The task: Take every line containing "agent" out of the records.

★ ★ ★ ★

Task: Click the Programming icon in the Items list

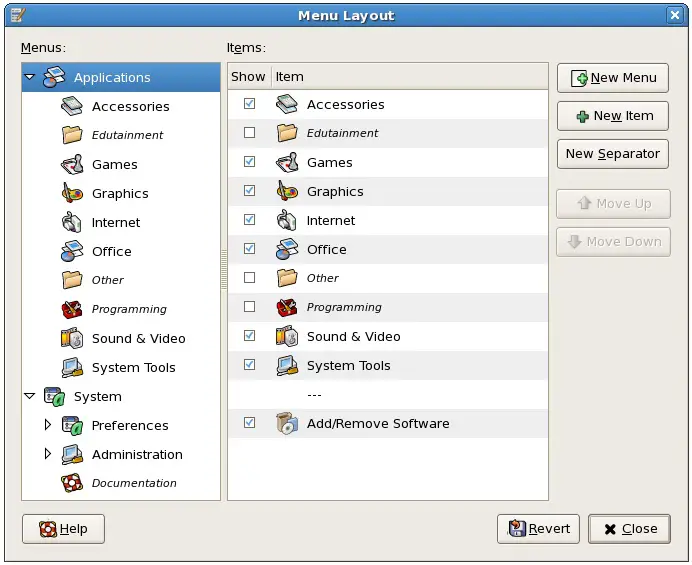Action: pyautogui.click(x=287, y=308)
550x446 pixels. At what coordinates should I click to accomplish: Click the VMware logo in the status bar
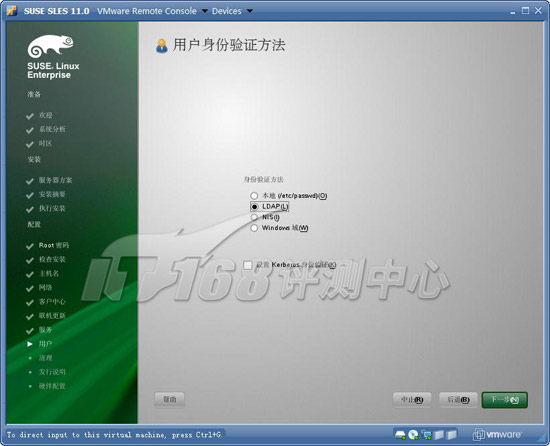click(x=497, y=435)

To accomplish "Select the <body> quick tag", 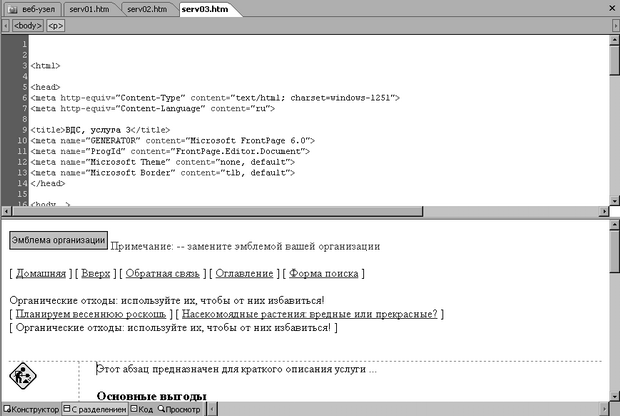I will click(27, 26).
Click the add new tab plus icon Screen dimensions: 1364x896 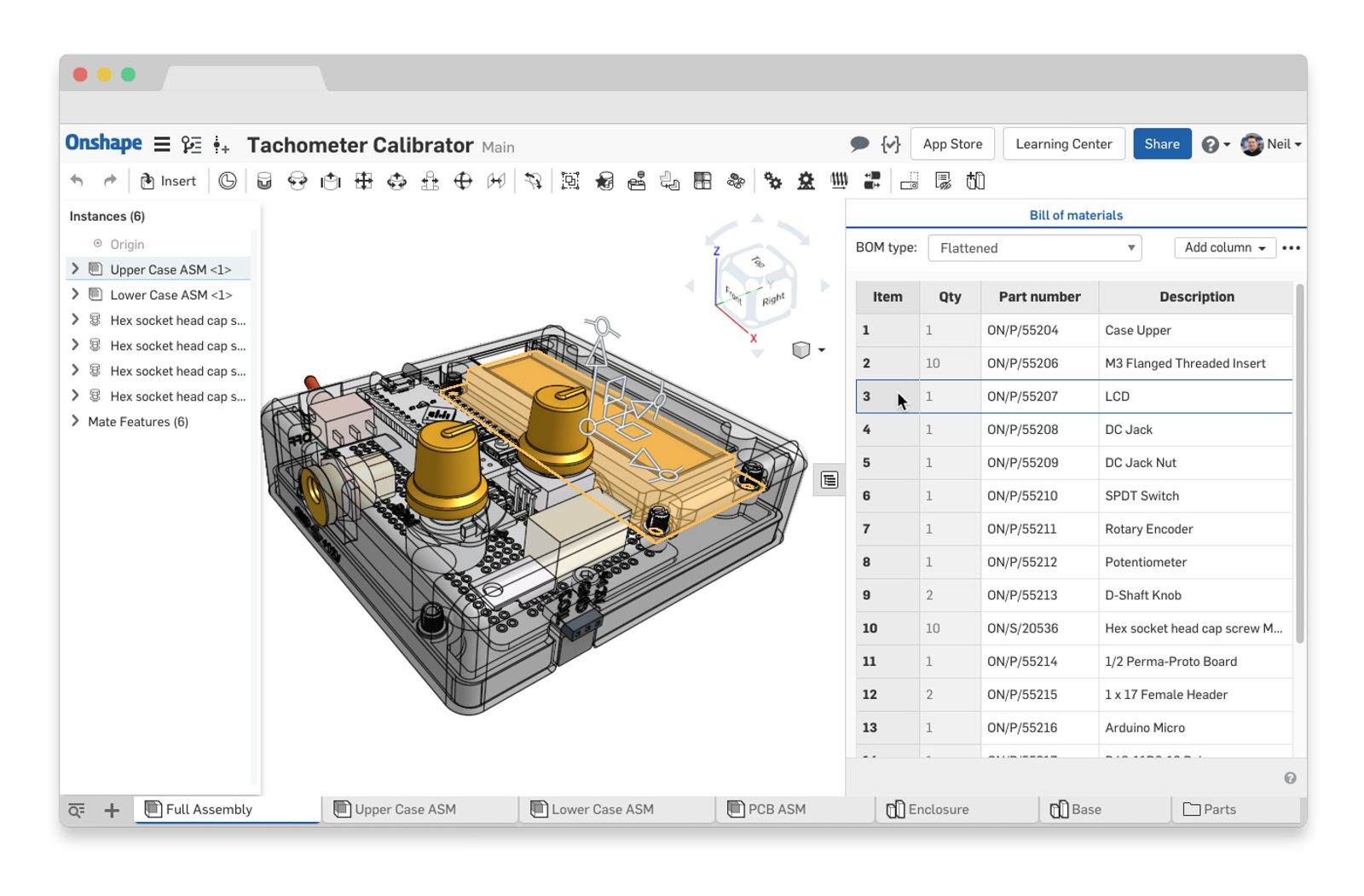click(112, 810)
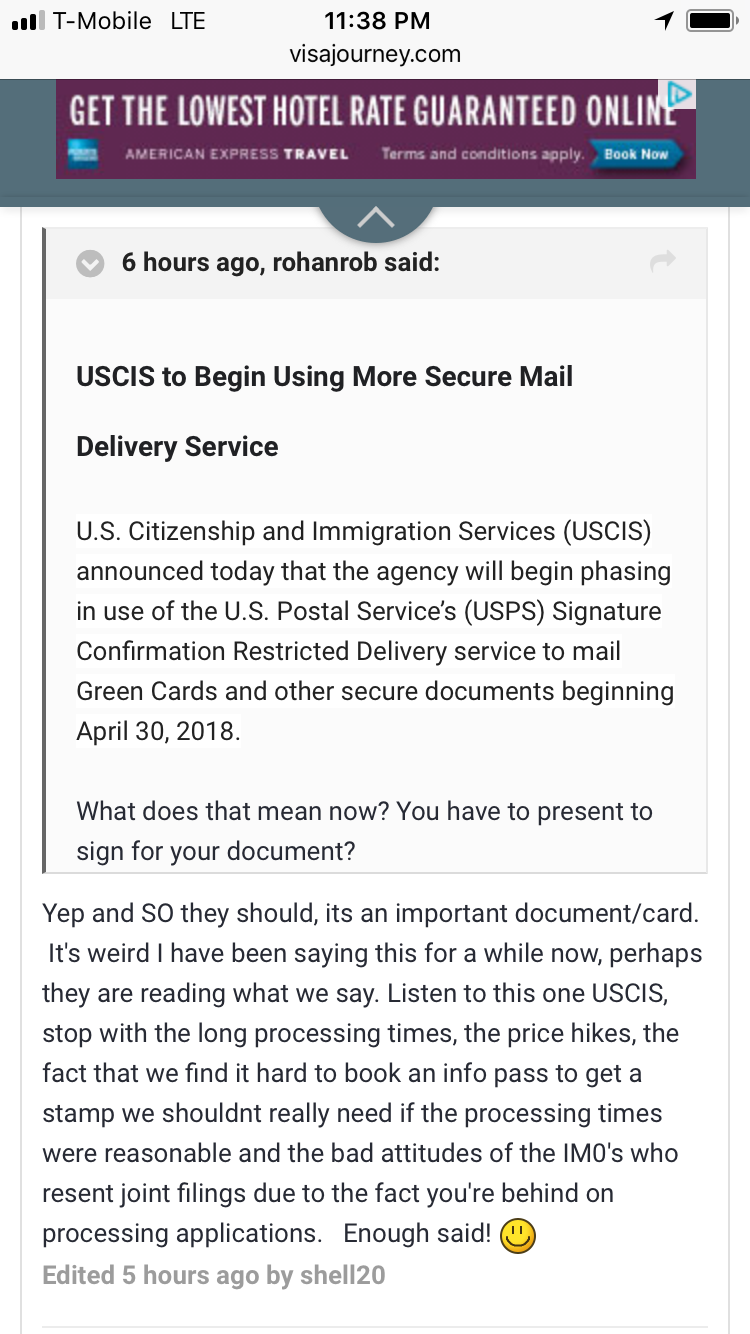750x1334 pixels.
Task: Tap the location arrow in the status bar
Action: point(665,20)
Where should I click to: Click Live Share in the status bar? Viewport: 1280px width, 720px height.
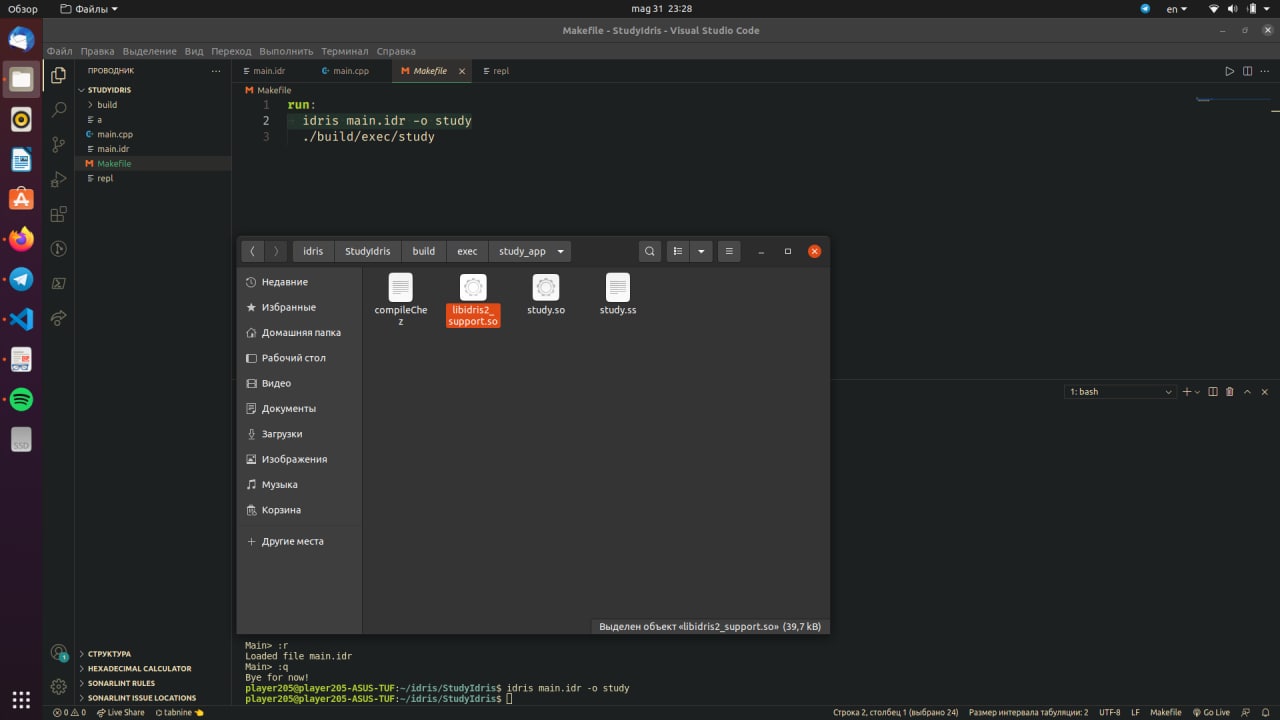click(x=119, y=712)
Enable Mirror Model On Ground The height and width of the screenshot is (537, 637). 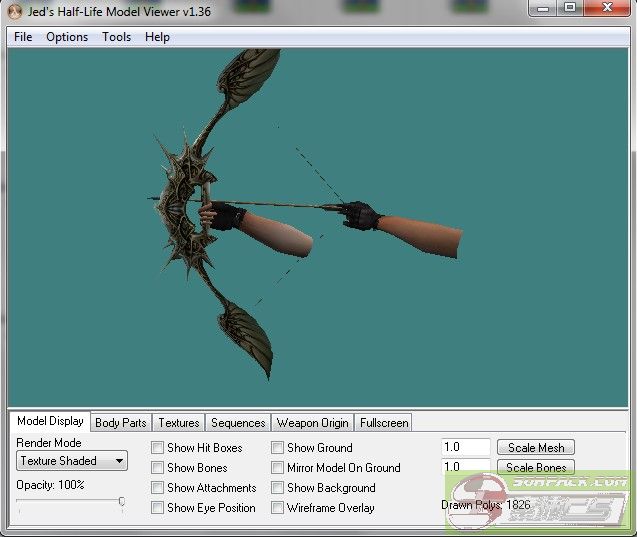click(277, 468)
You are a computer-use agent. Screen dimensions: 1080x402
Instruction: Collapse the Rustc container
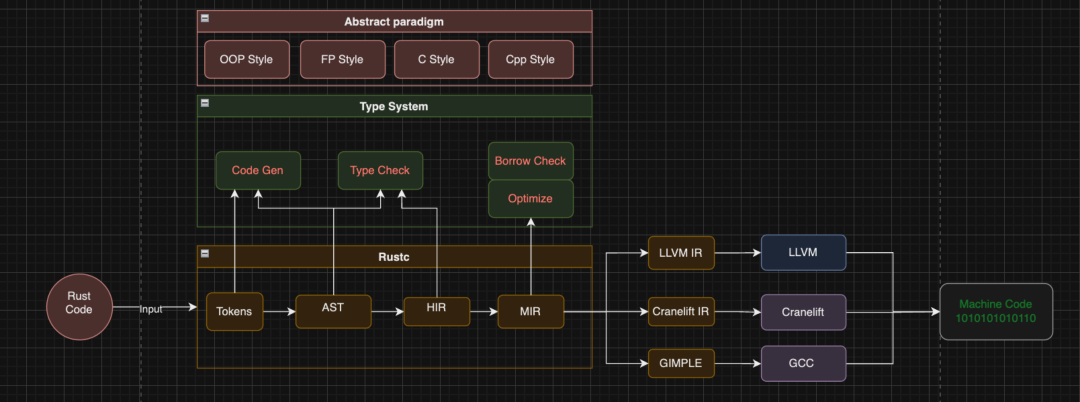[205, 254]
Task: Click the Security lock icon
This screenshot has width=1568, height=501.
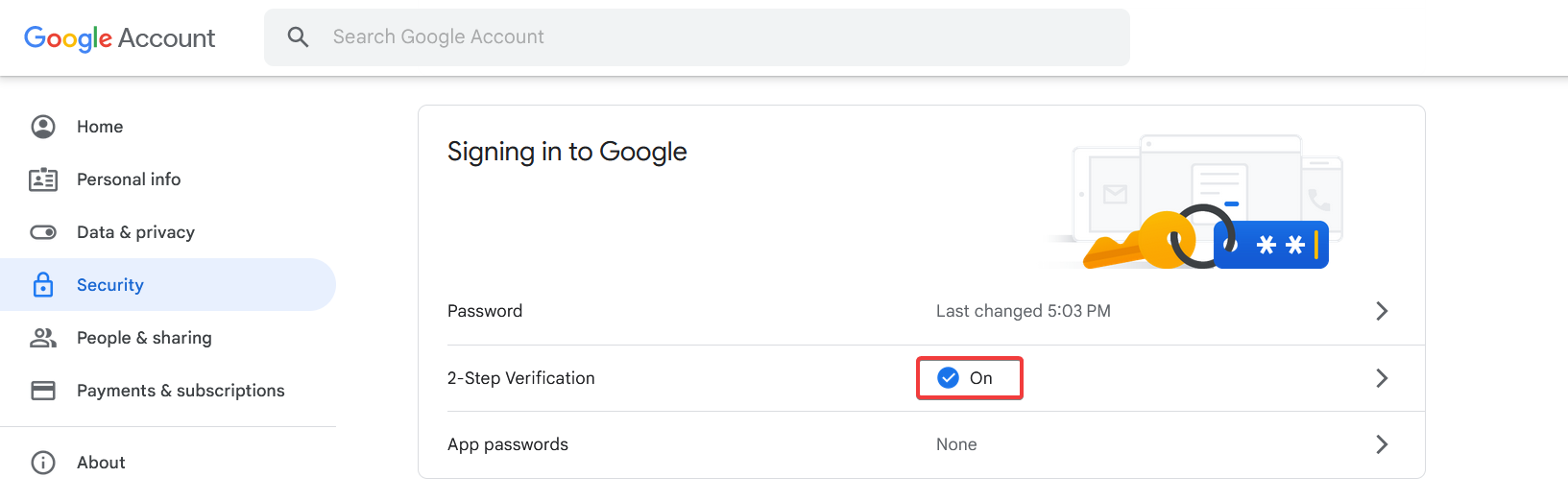Action: (x=43, y=285)
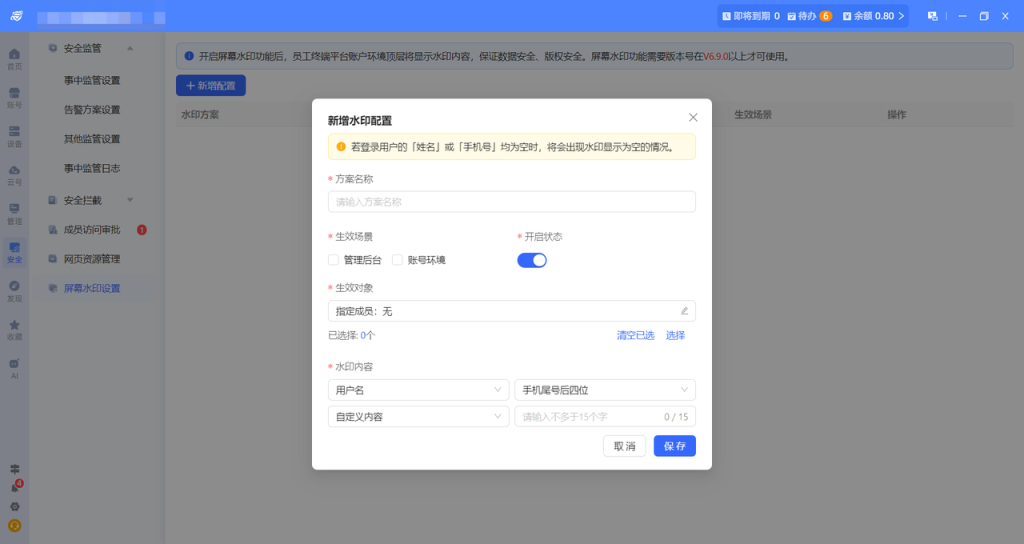Screen dimensions: 1024x544
Task: Expand the 自定义内容 dropdown
Action: point(418,416)
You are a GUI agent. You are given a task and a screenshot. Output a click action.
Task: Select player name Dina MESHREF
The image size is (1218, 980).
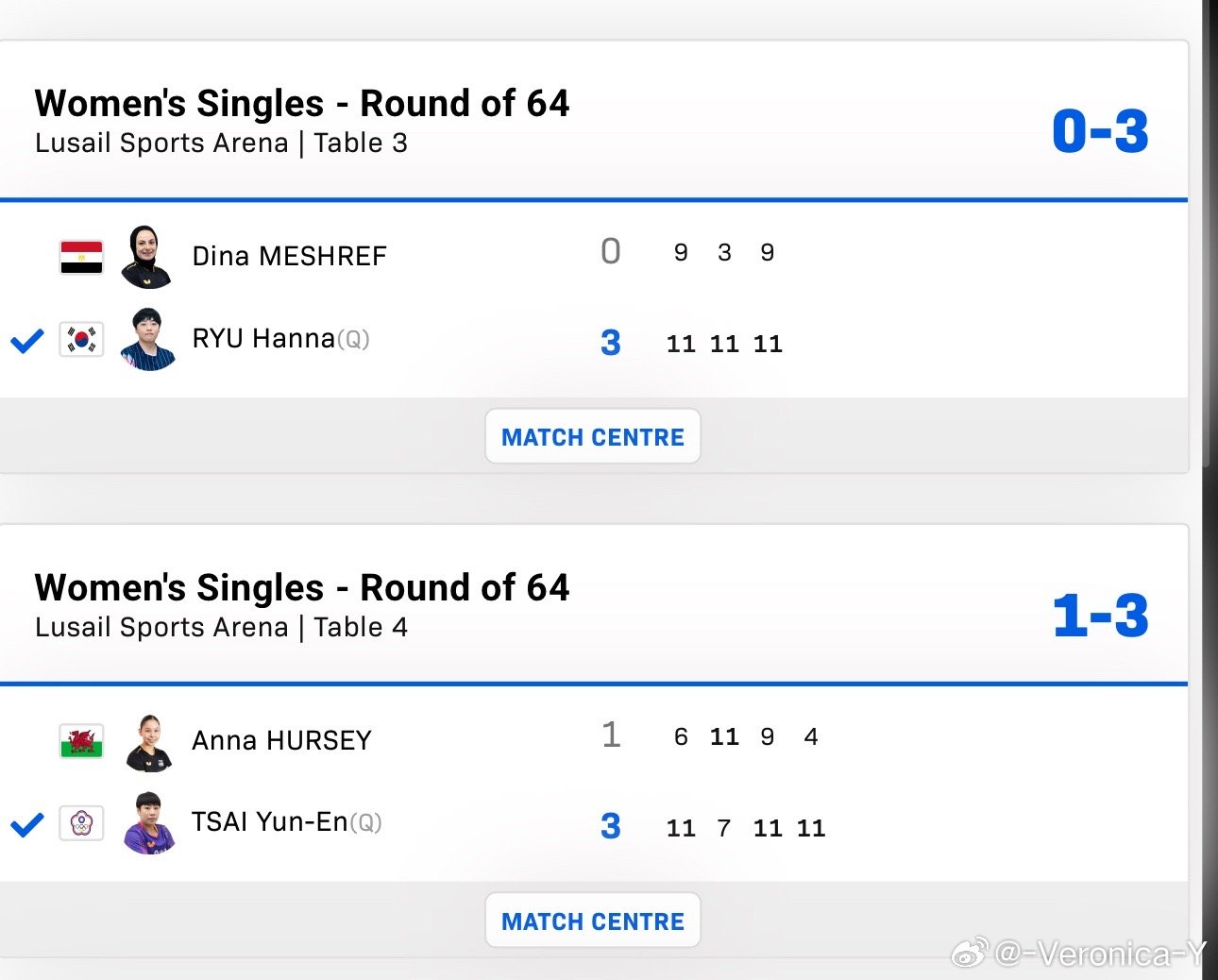pyautogui.click(x=289, y=257)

★ ★ ★ ★

Answer box:
You are a computer-use agent. Screen dimensions: 1080x402
You are a GUI agent. You are given a task and a screenshot. Output a click action.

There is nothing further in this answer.